Mr. Colostomy
Matthew Thurber. Drawn and Quarterly, $24.95 trade paper (224p) ISBN 978-1-77046-547-3
Thurber (Art Comic) is at his hilariously surreal best in this collection of his loosely connected daily strips, each page of which was constructed spontaneously. Thurber revisits old characters like talking horse Mr. Colostomy, a detective who investigates, among other things, art crimes. He’s hired to find two children who disappeared, as “when the sun sets [they] become particles.” Thurber alternates between picking up threads of a sort-of plot, but more often this is abandoned to all-out silliness, with flights of fancy that include puns, cultural critiques, and visual gags—sometimes all at the same time, as when longtime Thurber character Groomfiend the mouse detective gets confused why they’re showing old Jem cartoons at an “outrageous” Whitney biennial show, where a reference to Aunt Jemima completes the jokey cultural critique.

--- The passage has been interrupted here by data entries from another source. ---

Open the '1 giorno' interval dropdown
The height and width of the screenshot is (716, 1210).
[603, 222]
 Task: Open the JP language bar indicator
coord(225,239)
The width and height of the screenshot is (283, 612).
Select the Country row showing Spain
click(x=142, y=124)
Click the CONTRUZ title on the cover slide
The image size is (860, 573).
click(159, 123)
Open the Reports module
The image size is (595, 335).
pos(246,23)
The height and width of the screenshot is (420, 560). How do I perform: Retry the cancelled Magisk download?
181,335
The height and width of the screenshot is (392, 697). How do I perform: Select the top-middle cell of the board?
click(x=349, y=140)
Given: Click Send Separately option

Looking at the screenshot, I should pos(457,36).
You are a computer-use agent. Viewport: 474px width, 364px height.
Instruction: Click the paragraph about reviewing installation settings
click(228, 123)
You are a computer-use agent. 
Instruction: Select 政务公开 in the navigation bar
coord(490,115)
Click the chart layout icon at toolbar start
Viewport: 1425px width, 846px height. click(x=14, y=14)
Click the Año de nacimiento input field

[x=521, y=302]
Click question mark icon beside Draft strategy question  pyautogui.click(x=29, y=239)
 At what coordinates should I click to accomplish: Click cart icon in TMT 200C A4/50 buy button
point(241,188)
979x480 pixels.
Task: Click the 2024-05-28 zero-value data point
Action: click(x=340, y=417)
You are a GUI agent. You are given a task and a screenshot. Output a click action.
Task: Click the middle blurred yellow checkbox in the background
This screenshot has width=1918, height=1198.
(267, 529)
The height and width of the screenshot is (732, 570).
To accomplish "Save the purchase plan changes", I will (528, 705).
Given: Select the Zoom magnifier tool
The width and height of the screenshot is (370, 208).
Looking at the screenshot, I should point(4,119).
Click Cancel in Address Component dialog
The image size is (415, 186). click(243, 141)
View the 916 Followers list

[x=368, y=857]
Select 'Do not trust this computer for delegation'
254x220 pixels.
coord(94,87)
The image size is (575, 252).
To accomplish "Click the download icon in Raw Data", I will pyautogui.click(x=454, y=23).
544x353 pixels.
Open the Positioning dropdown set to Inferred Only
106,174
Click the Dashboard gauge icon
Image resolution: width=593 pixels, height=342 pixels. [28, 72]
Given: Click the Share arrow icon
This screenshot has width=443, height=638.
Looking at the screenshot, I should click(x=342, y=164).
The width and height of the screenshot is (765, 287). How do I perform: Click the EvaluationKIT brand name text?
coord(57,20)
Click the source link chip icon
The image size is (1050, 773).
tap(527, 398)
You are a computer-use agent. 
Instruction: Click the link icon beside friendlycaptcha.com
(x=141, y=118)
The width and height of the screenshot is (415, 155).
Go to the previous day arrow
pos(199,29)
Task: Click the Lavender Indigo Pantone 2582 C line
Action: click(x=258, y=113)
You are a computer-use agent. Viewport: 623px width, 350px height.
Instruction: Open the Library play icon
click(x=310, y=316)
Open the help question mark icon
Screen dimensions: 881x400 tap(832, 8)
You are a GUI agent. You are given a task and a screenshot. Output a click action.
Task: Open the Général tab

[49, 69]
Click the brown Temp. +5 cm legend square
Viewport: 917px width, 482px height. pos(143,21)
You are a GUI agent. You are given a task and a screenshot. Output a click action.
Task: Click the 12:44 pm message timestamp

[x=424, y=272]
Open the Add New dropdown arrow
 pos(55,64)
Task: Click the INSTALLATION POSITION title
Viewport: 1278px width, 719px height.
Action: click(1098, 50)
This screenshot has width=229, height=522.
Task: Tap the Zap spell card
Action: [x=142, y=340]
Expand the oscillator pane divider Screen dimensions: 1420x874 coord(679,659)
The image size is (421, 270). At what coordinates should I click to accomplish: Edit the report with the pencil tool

He turns absurd concepts into bits that are built on their own internal logic, like a bat devoted to science spinning a ludicrous story about partying physicists. Thurber’s art ranges from carefully inked cross-hatching to full-color weekend strips to smudged pencils. While he may defy convention, that’s rather the point of this relentless, wickedly smart comedic assault. (Mar.)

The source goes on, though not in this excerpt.